Я уже уходил, но он остановил меня:
– Погоди. Так что с тобой?
– Ничего серьезного, - отвечал я. - Мне не следовало тревожить Аполлона. Дыхание бегуна - для бога дело не столь важное. Но иногда, на последнем круге или в самом конце бега, когда не хватает дыхания, я ощущаю боль, словно в меня нож воткнули. Иногда она поражает мне грудь, а иногда левую руку, и порой вместе с приходом боли солнечный свет становится черным. Но все проходит потом, после состязания.

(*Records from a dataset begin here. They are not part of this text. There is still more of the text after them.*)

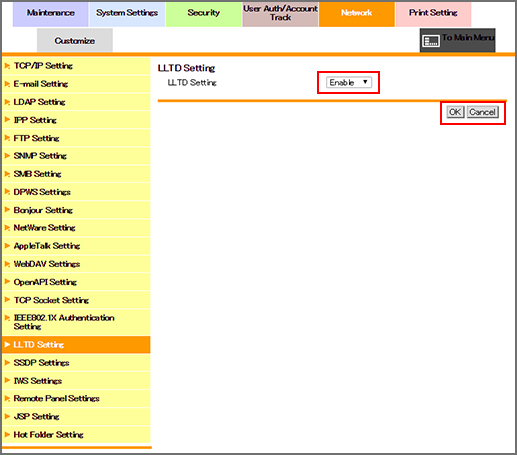Open SNMP Setting in the sidebar
The width and height of the screenshot is (517, 455).
click(76, 156)
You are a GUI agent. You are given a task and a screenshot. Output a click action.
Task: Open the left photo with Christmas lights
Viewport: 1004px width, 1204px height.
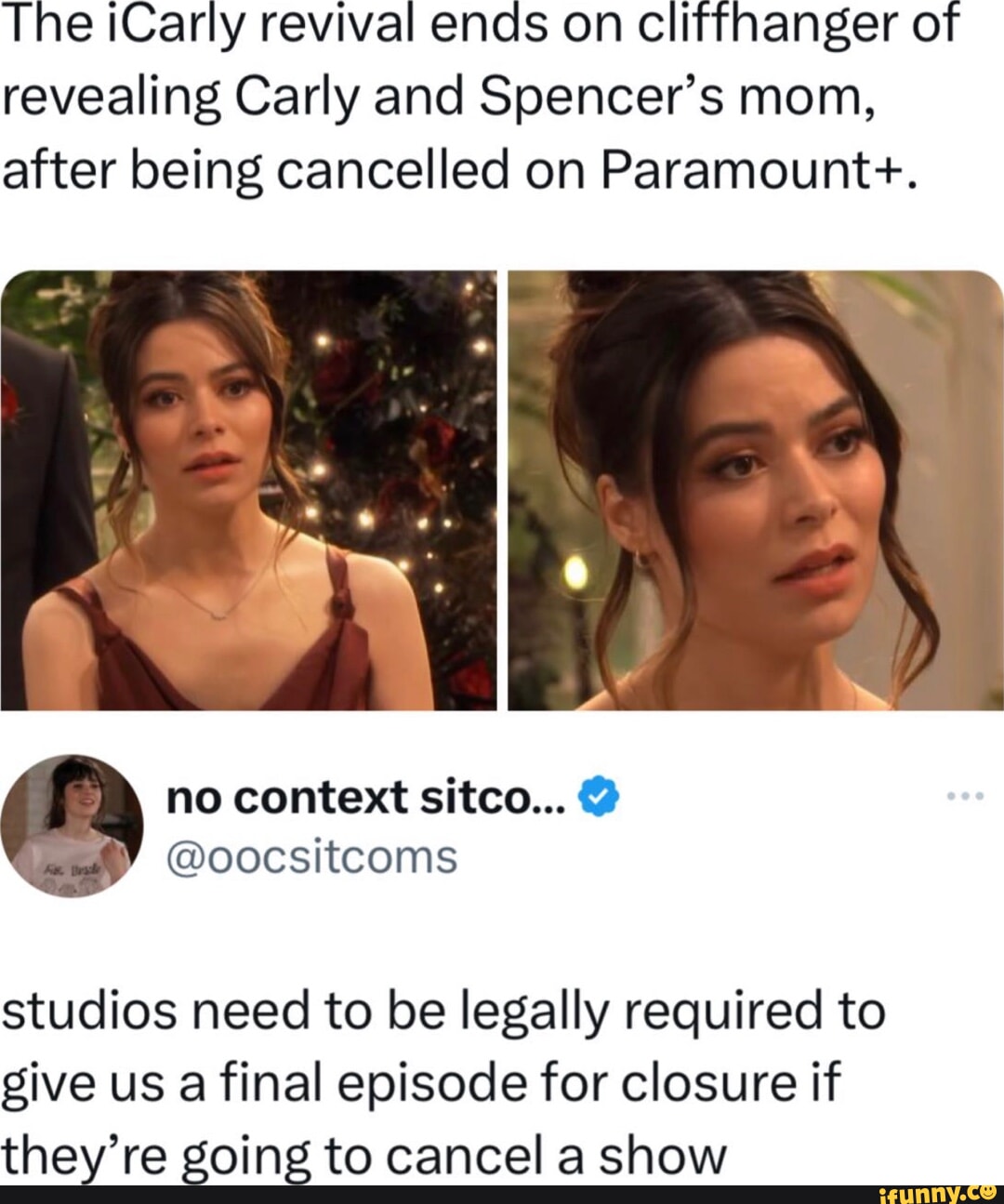249,490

– Когда это у тебя началось?
– Первый раз - на Истме. Но недавно мне пришлось долго бежать в горах, и с той поры боль приходит даже во время упражнений.
– Понятно. В таком случае отправляйся на Агору. Поклонись алтарю Двенадцати и быстро возвращайся назад, не останавливаясь ни с кем поговорить.
Бежать здесь было совсем недалеко, но от подъема в гору я под конец запыхался и ощутил небольшую боль. Он положил ладони мне на шею и на запястья, потом прижался ухом к моей груди. Его борода меня щекотала, но я понимал, что здесь смеяться не пристало. Он поднес мне чашу и сказал:
– Выпей вот это и засни, а когда проснешься, припомни, какой сон послал тебе бог.
Я выпил отвар - он оказался горьким - и лег на подстилку в портике. Там спал еще один человек, а остальные подстилки были пусты. К часу зажигания ламп я уснул. Пробудившись ото сна, я почувствовал запах мирры и увидел жреца за утренней молитвой - близился восход. Я был сонный, с тяжелой головой и какой-то сам не свой. Вскоре жрец отошел от алтаря и спросил, послал ли мне бог сновидение.
– Да, - отвечал я, - причем счастливое. Мне снилось, будто что-то холодное коснулось моего лба, я открыл глаза и увидел это место; и бог явился мне. Он был такой, как в храме, только немного старше: годов около тридцати, чисто выбритый, как атлет. На плече у него была белая хламида, а лук - за спиной. Он стоял вон там.
– Ага! - сказал жрец. - И что было дальше?
– И дальше бог сам протянул мне венок из оливковых листьев с олимпийскими лентами.
Жрец кивнул и погладил себя по бороде.
– А в какой руке бог держал венок? В левой или в правой?
Я постарался вспомнить.
– Ни в той, ни в другой. Он вынул из колчана стрелу, на ее наконечник повесил венок и так протянул его мне.
– Жди, - сказал он; бросил на алтарь щепотку курений и посмотрел на дым.